_Written task_: Please rewrite the items below with "GUI agent" replaced by "desktop assistant" everywhere it appears, leaving everything else unchanged.
>> Start Record set
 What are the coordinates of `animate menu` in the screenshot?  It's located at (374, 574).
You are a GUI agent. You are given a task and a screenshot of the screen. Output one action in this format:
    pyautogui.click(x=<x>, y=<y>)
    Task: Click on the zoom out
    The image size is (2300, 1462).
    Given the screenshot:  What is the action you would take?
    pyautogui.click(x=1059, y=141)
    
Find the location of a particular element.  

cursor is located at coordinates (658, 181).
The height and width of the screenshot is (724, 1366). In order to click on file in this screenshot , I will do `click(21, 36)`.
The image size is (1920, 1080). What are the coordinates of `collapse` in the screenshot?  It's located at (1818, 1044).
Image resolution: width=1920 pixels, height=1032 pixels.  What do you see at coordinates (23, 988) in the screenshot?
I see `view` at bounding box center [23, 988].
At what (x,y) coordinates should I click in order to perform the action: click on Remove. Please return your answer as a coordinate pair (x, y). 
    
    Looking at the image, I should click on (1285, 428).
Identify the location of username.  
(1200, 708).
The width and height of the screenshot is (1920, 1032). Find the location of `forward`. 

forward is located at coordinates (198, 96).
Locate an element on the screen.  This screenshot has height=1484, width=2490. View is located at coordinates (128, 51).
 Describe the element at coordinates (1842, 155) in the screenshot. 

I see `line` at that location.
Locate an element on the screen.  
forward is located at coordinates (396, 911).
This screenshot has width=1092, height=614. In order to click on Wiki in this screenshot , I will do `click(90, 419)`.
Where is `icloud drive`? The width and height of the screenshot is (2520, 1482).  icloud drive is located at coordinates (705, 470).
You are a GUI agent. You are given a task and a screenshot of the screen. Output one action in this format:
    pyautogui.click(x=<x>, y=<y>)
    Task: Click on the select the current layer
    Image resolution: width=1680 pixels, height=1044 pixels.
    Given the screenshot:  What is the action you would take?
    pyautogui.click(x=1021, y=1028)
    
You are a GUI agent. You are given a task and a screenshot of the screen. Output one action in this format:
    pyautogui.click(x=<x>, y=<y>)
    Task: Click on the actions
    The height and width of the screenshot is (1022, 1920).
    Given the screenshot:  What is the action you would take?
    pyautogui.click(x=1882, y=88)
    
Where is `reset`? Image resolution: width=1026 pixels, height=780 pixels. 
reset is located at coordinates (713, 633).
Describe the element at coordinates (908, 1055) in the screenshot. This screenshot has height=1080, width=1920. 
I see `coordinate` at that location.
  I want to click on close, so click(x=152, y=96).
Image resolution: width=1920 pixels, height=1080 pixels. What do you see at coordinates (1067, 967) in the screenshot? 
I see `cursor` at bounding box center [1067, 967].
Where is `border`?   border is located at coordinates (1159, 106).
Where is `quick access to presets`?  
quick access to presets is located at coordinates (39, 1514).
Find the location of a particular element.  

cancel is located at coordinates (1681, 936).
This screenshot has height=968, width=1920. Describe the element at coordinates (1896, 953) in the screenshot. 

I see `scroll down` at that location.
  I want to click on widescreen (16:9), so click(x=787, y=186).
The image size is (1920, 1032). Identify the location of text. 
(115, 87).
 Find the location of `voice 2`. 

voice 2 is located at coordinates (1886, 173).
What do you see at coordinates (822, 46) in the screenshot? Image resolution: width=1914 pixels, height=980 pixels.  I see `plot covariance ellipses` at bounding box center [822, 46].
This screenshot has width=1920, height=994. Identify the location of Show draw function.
>> End Record set
_Final result_:
 What are the coordinates of `animate menu` in the screenshot?  It's located at (374, 574).
You are a desktop assistant. You are given a task and a screenshot of the screen. Output one action in this format:
    pyautogui.click(x=<x>, y=<y>)
    Task: Click on the zoom out
    The image size is (2300, 1462).
    Given the screenshot:  What is the action you would take?
    pyautogui.click(x=1059, y=141)
    
Find the location of a particular element.  

cursor is located at coordinates (658, 181).
The height and width of the screenshot is (724, 1366). In order to click on file in this screenshot , I will do `click(21, 36)`.
The image size is (1920, 1080). What are the coordinates of `collapse` in the screenshot?  It's located at (1818, 1044).
Image resolution: width=1920 pixels, height=1032 pixels.  What do you see at coordinates (23, 988) in the screenshot?
I see `view` at bounding box center [23, 988].
At what (x,y) coordinates should I click in order to perform the action: click on Remove. Please return your answer as a coordinate pair (x, y). 
    
    Looking at the image, I should click on (1285, 428).
Identify the location of username.  
(1200, 708).
The width and height of the screenshot is (1920, 1032). Find the location of `forward`. 

forward is located at coordinates (198, 96).
Locate an element on the screen.  This screenshot has height=1484, width=2490. View is located at coordinates (128, 51).
 Describe the element at coordinates (1842, 155) in the screenshot. 

I see `line` at that location.
Locate an element on the screen.  
forward is located at coordinates (396, 911).
This screenshot has width=1092, height=614. In order to click on Wiki in this screenshot , I will do `click(90, 419)`.
Where is `icloud drive`? The width and height of the screenshot is (2520, 1482).  icloud drive is located at coordinates (705, 470).
You are a desktop assistant. You are given a task and a screenshot of the screen. Output one action in this format:
    pyautogui.click(x=<x>, y=<y>)
    Task: Click on the select the current layer
    Image resolution: width=1680 pixels, height=1044 pixels.
    Given the screenshot:  What is the action you would take?
    pyautogui.click(x=1021, y=1028)
    
You are a desktop assistant. You are given a task and a screenshot of the screen. Output one action in this format:
    pyautogui.click(x=<x>, y=<y>)
    Task: Click on the actions
    The height and width of the screenshot is (1022, 1920).
    Given the screenshot:  What is the action you would take?
    pyautogui.click(x=1882, y=88)
    
Where is `reset`? Image resolution: width=1026 pixels, height=780 pixels. 
reset is located at coordinates (713, 633).
Describe the element at coordinates (908, 1055) in the screenshot. This screenshot has height=1080, width=1920. 
I see `coordinate` at that location.
  I want to click on close, so click(x=152, y=96).
Image resolution: width=1920 pixels, height=1080 pixels. What do you see at coordinates (1067, 967) in the screenshot? 
I see `cursor` at bounding box center [1067, 967].
Where is `border`?   border is located at coordinates (1159, 106).
Where is `quick access to presets`?  
quick access to presets is located at coordinates (39, 1514).
Find the location of a particular element.  

cancel is located at coordinates (1681, 936).
This screenshot has height=968, width=1920. Describe the element at coordinates (1896, 953) in the screenshot. 

I see `scroll down` at that location.
  I want to click on widescreen (16:9), so click(x=787, y=186).
The image size is (1920, 1032). Identify the location of text. 
(115, 87).
 Find the location of `voice 2`. 

voice 2 is located at coordinates (1886, 173).
What do you see at coordinates (822, 46) in the screenshot? Image resolution: width=1914 pixels, height=980 pixels.  I see `plot covariance ellipses` at bounding box center [822, 46].
This screenshot has width=1920, height=994. Identify the location of Show draw function.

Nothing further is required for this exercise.